As such, declared the founder and president of the Ruth Institute, Jennifer Morse, the rainbow properly belongs not on display in gay Pride parades, but in Sunday schools and churches. Morse made her claims in an article published at anti-gay religious web site OneNewsNow, and dubbed anti-marriage activists who supported California's Proposition 8 as "the original rainbow coalition," despite the term's earlier application to at least eight different specific political entities.
"Proposition 8 was passed by a great grassroots coalition that included people from all across the religious traditions, and also people of every race and color," asserted Morse. "We are the real rainbow coalition. The gay lobby does not own the rainbow."
As tenuous and knotty as such theological and political narratives might be, Walsoe engaged in a round of similarly circuitous, if by-now familiar, justifications for the song's message, claiming to harbor no animus toward gays --just a concern for the well-being of an optical effect and the colors it contains.
"I have precious gay-friends and lesbian-friends whom I LOVE despite the fact that my heart will never be able to agree on their homosexual lifestyle," Walsoe declared. "There is a world of difference between disliking something (a lifestyle) and disliking someone (the person who practice this particular lifestyle)! I have NO HATE in my heart towards any of you who practice a homosexual lifestyle! God bless you!"
The reference to a vague "homosexual lifestyle" is one recited by anti-gay religious figures on a reliably frequent basis. Whether the "lifestyle" in question is one led solely by gays and is therefore substantially dissimilar from the lifestyle of the average heterosexual, or whether the phrase refers to the near-ubiquitous lifestyle of the 21st-century average American, only partaken in by people who happen to be gay, is not clear.

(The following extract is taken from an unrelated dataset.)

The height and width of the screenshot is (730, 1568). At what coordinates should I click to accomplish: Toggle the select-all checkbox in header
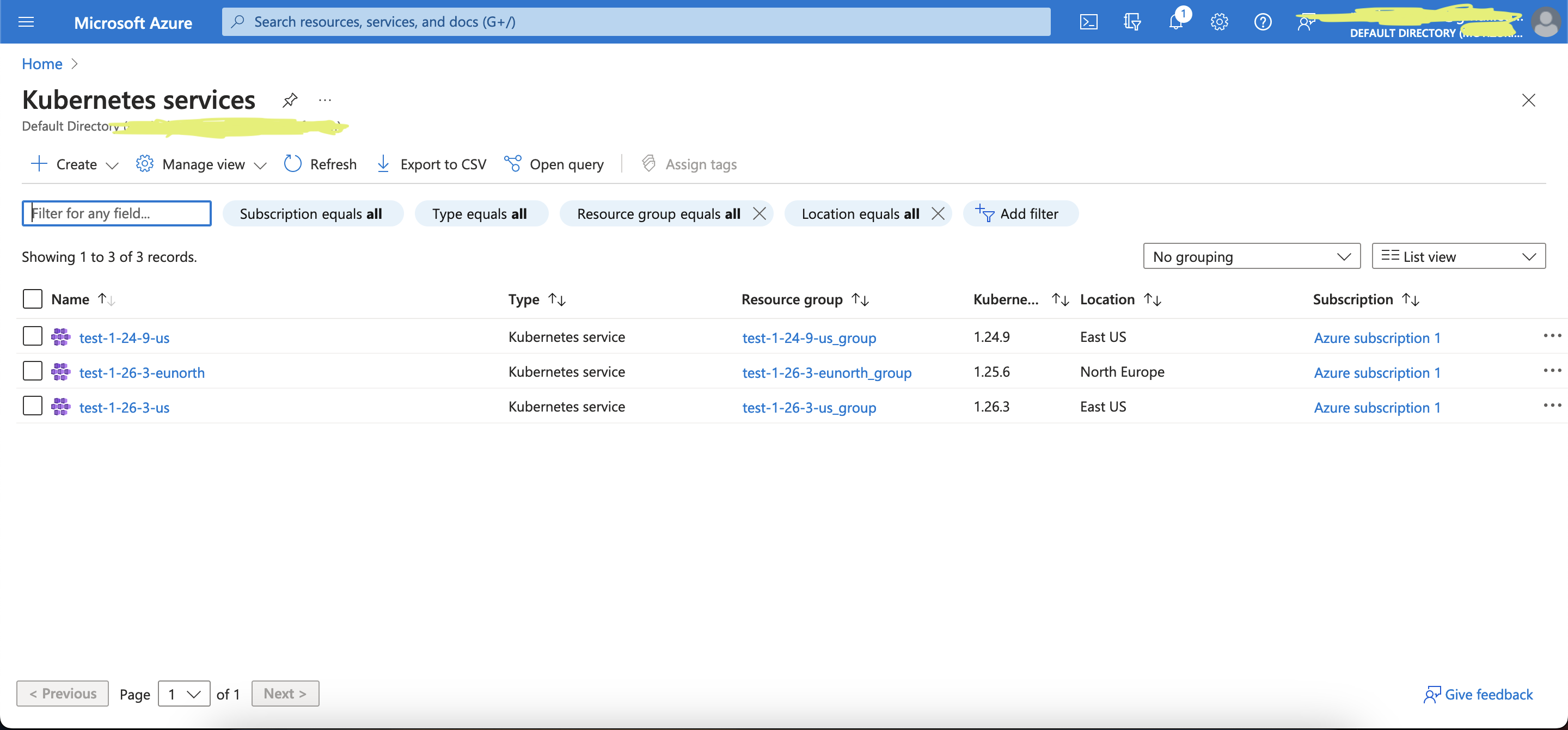click(x=32, y=299)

What is certain, however, is the support Walsoe has received from anti-gay American evangelist Scott Lively, who, together with several other American evangelists, traveled to Uganda shortly before the introduction of the notorious "Kill the Gays" bill in that nation. The evangelists led an anti-gay rally that may have led directly to the bill's introduction by Ugandan lawmaker David Bahati, who himself has ties to American anti-gay evangelical groups. After years of heated controversy, a watered-down version of the bill finally became law.

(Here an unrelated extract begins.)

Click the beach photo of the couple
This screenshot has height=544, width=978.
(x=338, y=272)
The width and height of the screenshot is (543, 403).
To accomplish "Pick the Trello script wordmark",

Lively has also reportedly had a hand in recent draconian anti-gay laws in Russia and other former Soviet nations.
"You will be blessed by this amazing song 'The Rainbow Belongs to God,' " Lively posted at Scott Lovely Ministries on June 24. "It was written my friend Johny Noer, a Danish pastor living in the Negev Desert of Israel, and performed by the very talented singer/composer Signe Walsoe.
"Johny was an attendee and guest lecturer at my Bible seminar in England last fall and was inspired by my article/strategy 'The Rainbow Belongs to God' which I created to encourage the Russians to reclaim the rainbow as a Christian symbol during the Winter Olympics," Lively added. "This beautiful music video is a fruit of our ministry partnership and I encourage you to forward it to your pro-family friends around the world."
Lively is the author of a book that claims to give parents tools to "gay-proof" their children, and another book that attempts to place blame for the Nazi holocaust at the feet of gays, despite the persecution of gays in Germany under the Nazis and for decades after World War II.
Lively has been named in a legal proceeding that claims he is guilty of crimes against humanity for his role in promoting anti-gay laws in Uganda.
Access to the YouTube video is now restricted, following online pushback.